/ComfyUI_NetDist

Run ComfyUI workflows on multiple local GPUs/networked machines.

Primary LanguagePythonApache License 2.0Apache-2.0

ComfyUI_NetDist

Run ComfyUI workflows on multiple local GPUs/networked machines.

Also includes code to utilize in a render farm (save/load images to/from a server).

Install instructions:

There is currently a single external requirement, which is the requests library.

pip install requests

To install, simply clone into the custom nodes folder.

git clone https://github.com/city96/ComfyUI_NetDist ComfyUI/custom_nodes/ComfyUI_NetDist

Usage

Remote images

The LoadImageUrl ('Load Image (URL)') Node acts just like the normal 'Load Image' node.

The SaveImageUrl ('Save Image (URL)') Node sends a POST request to the target URL with a json containing the images.

  • The filenames are the keys.
  • The values are the base64 encoded PNG images (optionally with the data:image/png;base64 prefix).
  • The filenames are not guaranteed to be unique across batches since they aren't saved locally. You should handle this server-side.
  • No data is written to disk on the server.

Local Remote control

You will need at least two different ComfyUI instances. You can use two local GPUs by setting different --port [port] and --cuda-device [number] launch arguments.

The following video is an example of a multi-machine workflow. The CombineImage nodes aren't required, they just merge the output images into a single Preview.

netdist.mp4

Chaining the seed is required, as this allows each node to increment the seed (by node_id*batch_size). Simply connect the seed output of the first node to the seed input of the next one and eventually into the KSampler.
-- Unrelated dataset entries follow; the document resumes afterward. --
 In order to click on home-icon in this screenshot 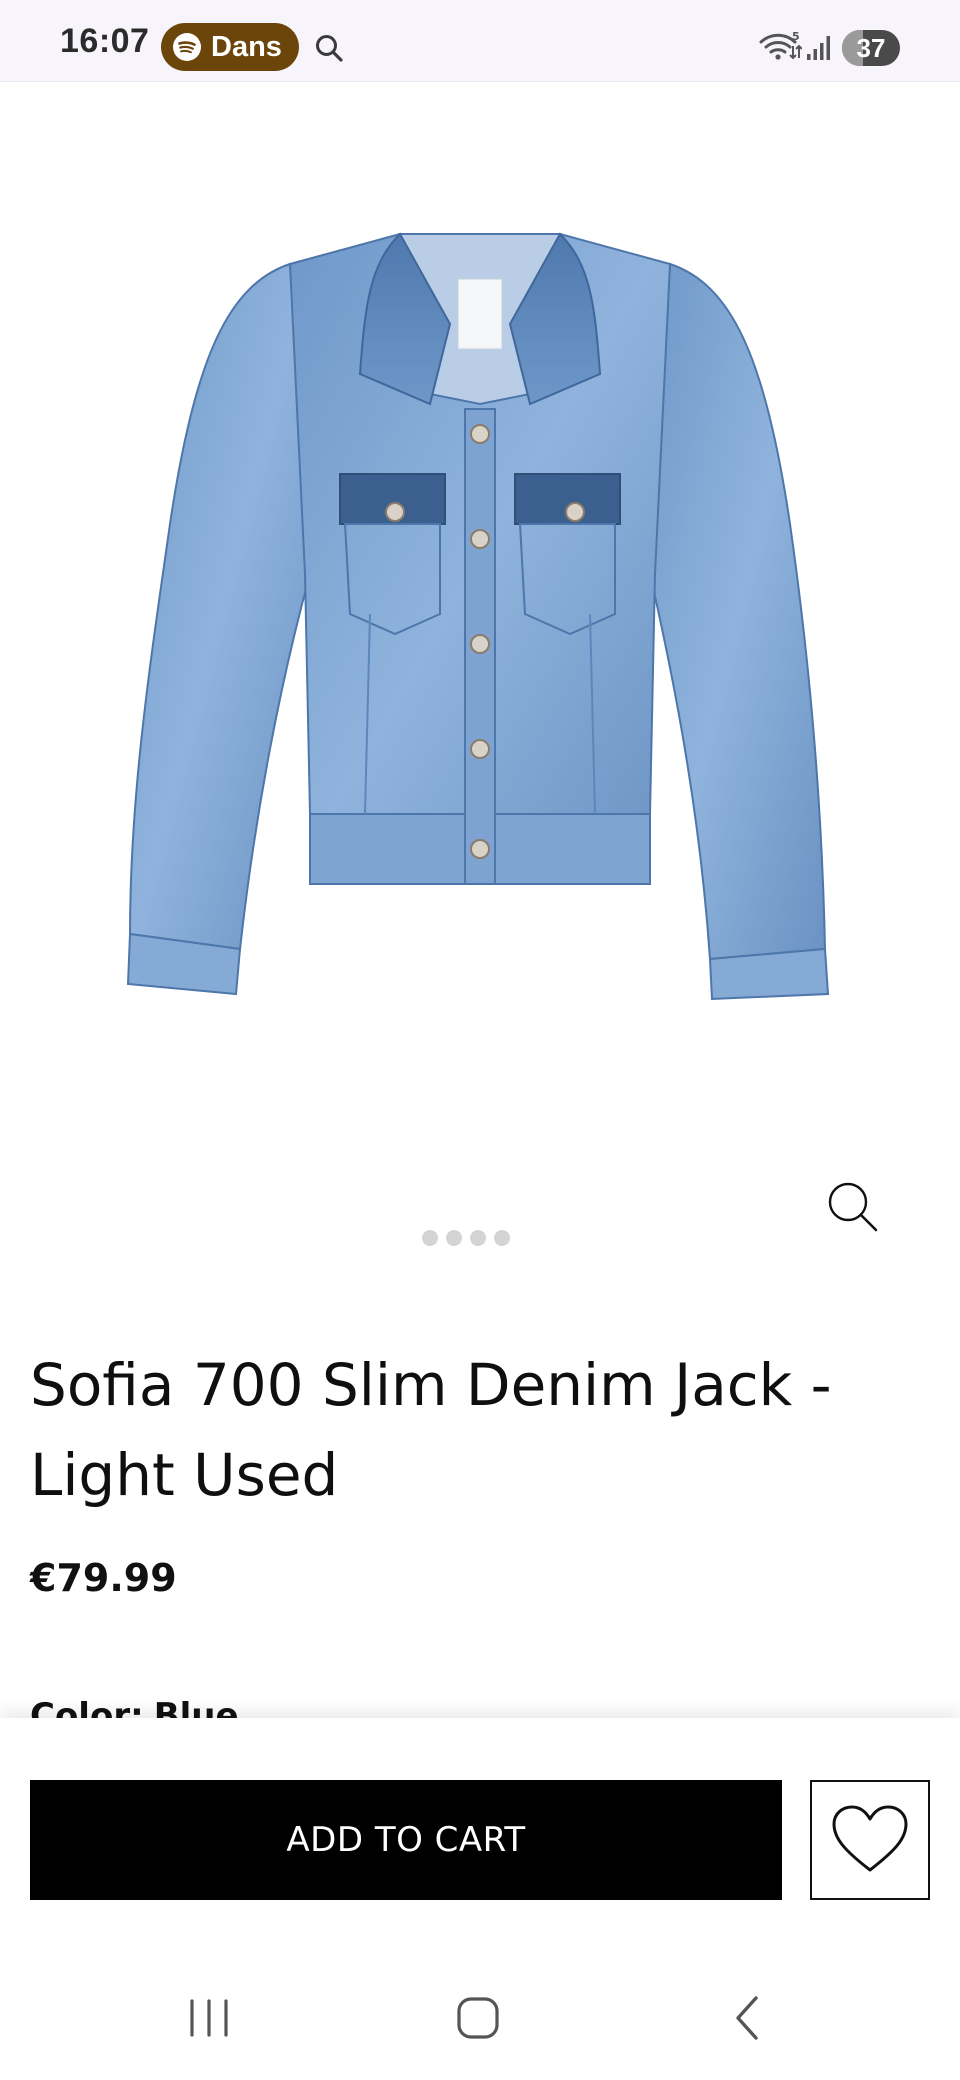, I will do `click(478, 2018)`.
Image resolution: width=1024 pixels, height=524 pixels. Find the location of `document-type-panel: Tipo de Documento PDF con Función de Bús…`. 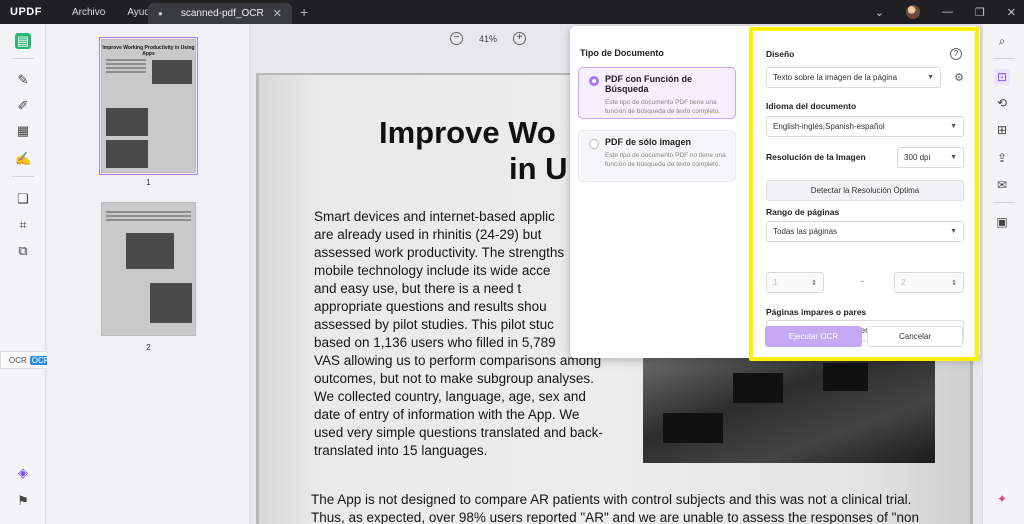

document-type-panel: Tipo de Documento PDF con Función de Bús… is located at coordinates (658, 192).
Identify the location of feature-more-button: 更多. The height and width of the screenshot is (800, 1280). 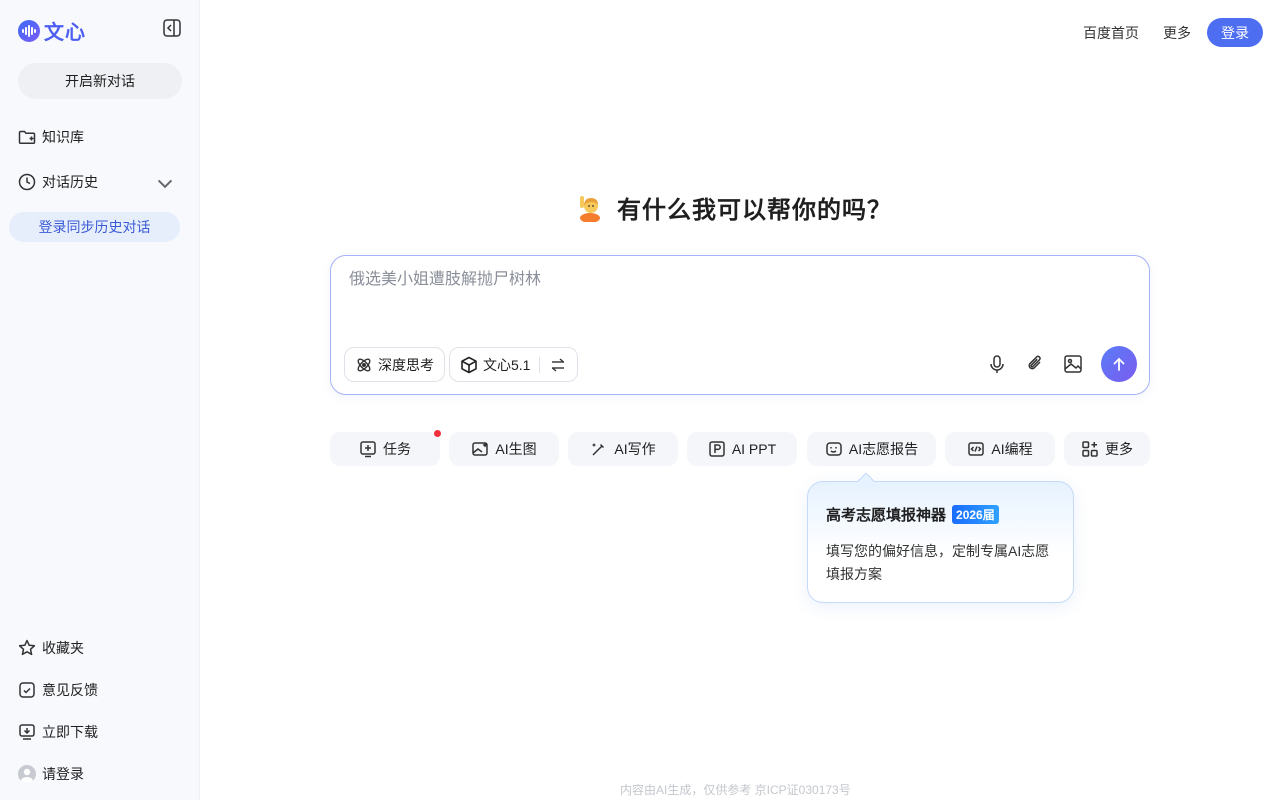
(1107, 449).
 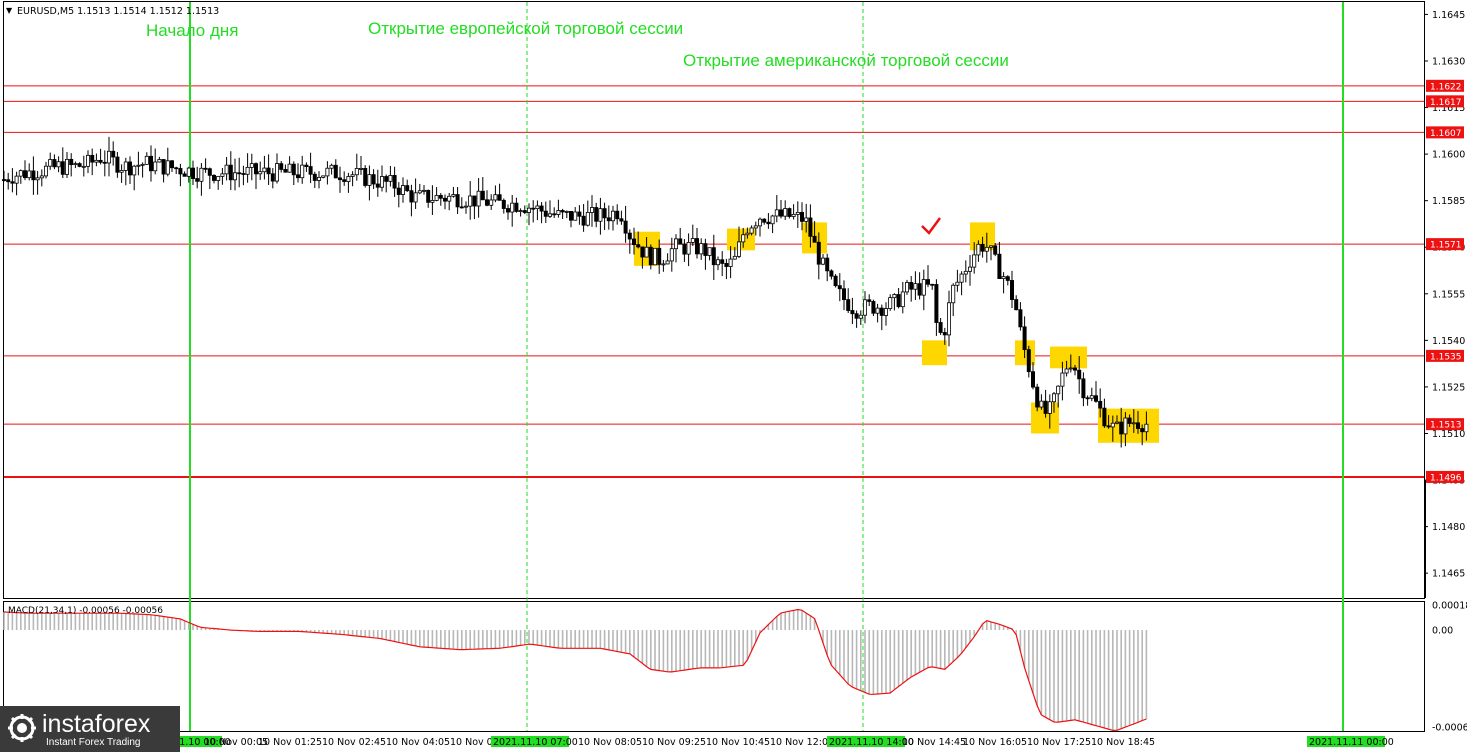 I want to click on level-tag-label: 1.1622, so click(x=1446, y=87).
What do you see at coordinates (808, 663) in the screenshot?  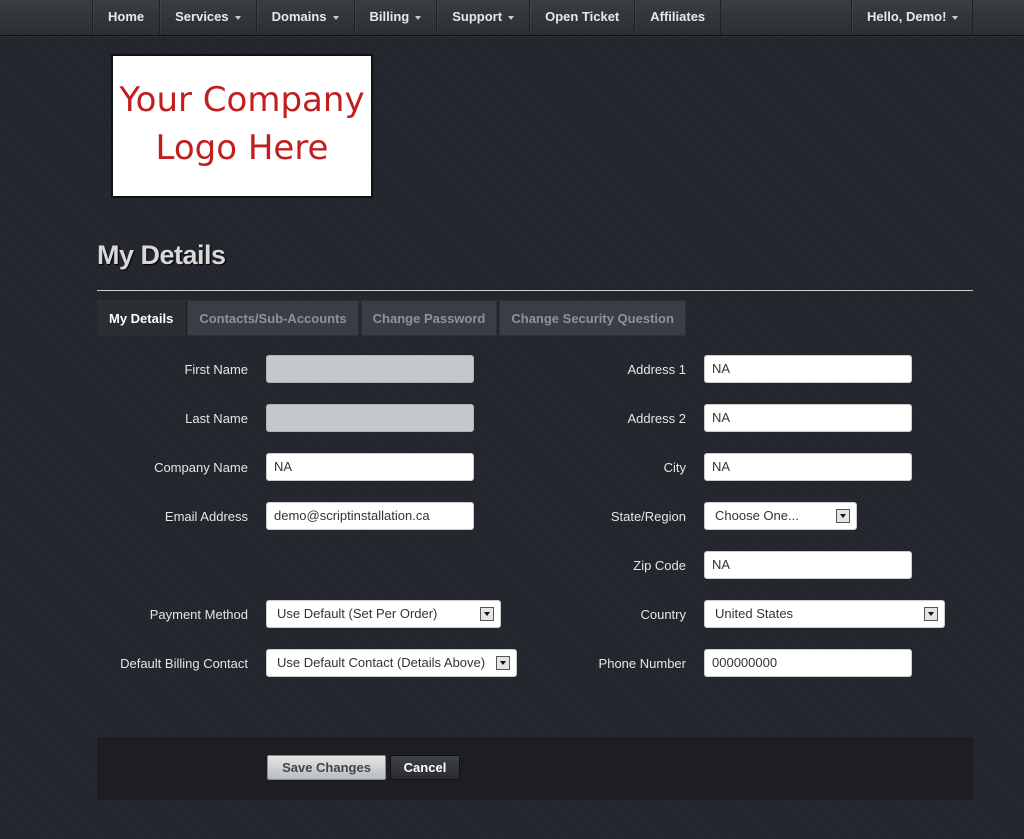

The FetchRemote ('Fetch from remote') node takes an image input, this should be your final image (make sure not to route it back into itself)

The QueueRemote ('Queue on remote') node will start the entire current workflow on the remote ComfyUI instance, with some changes:

  • Disable all QueueRemote images (to stop recursion)
  • Remove all SaveImage and PreviewImage nodes (not needed/makes it so there is only a single output)
  • Replaces the FetchRemote ('Fetch from remote') node with a PreviewImage node, since this will be the only output
  • The FetchRemote node (on the current workflow) will wait for the current job to finish on the remote machine.

Things you probably shouldn't do:

  • Have more FetchRemote nodes than QueueRemote ones.

Roadmap

  • Fix some edge cases, like linux controlling windows (os.sep mismatch).
  • Switch to per-client batchsize.
  • Upload rest of control software (external scheduler).